Cette personne est très étrange... Ce sera plutôt un vrai festival de football. Je peux vous l'assurer.

Autre défi pour votre comité d’organisation : les incidents racistes (chants, jets de banane, cris de singes, banderoles). Ils se sont multipliés ces dernières années dans le championnat de Russie…

(Il coupe) Je ne peux pas accepter cette étiquette qu’on colle aux supporters russes. C’est une généralité. Il y a des fans différents comme en Grande-Bretagne ou en France. Et il y a surtout de vrais amateurs de football ici.

La dernière étude (SOVA – FARE, 2016) comptabilise pourtant 92 incidents racistes ou xénophobes pour la seule saison 2014 -2015. C’est un chiffre important.

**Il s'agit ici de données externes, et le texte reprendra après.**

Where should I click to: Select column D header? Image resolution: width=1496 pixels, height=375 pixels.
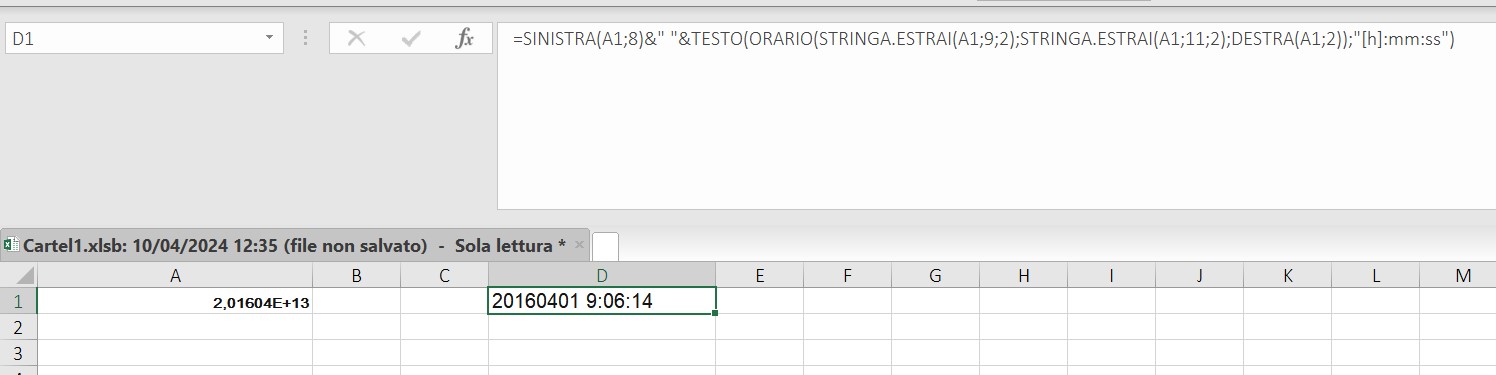[x=601, y=275]
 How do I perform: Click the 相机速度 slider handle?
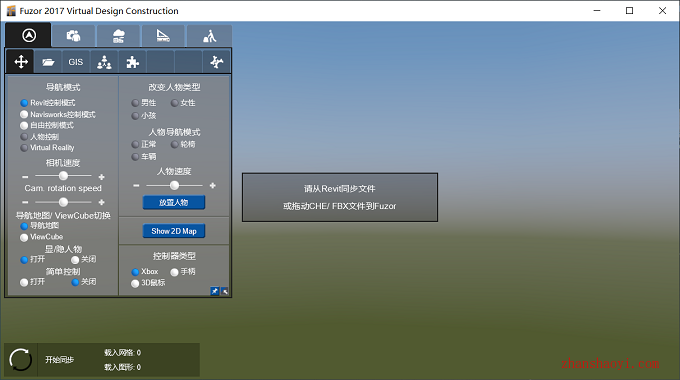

Ce sont des incidents isolés, des exceptions, tout sauf une tendance. Nous n’en avons pas vu un seul depuis maintenant plusieurs mois. Cela veut dire que la situation s’améliore.

Considérez-vous le problème comme réglé en vue de la Coupe du monde ?

Le problème n’est pas réglé, en Russie, comme ailleurs. Là où il y a du football, il peut y avoir des actes de racisme, de hooliganisme. Si quelqu'un décide d’utiliser un stade comme scène pour son « spectacle » solo, c’est très difficile de l’en empêcher… Mais ça ne représente pas une tendance. La Russie est une patrie multinationale, tolérante, différentes religions, différentes cultures coexistent. D’ailleurs, cette Coupe du monde pourra certainement dissiper certains stéréotypes sur notre pays. Les gens doivent venir ici pour vivre leur propre expérience plutôt que de se fier à des avis extérieurs parfois biaisés.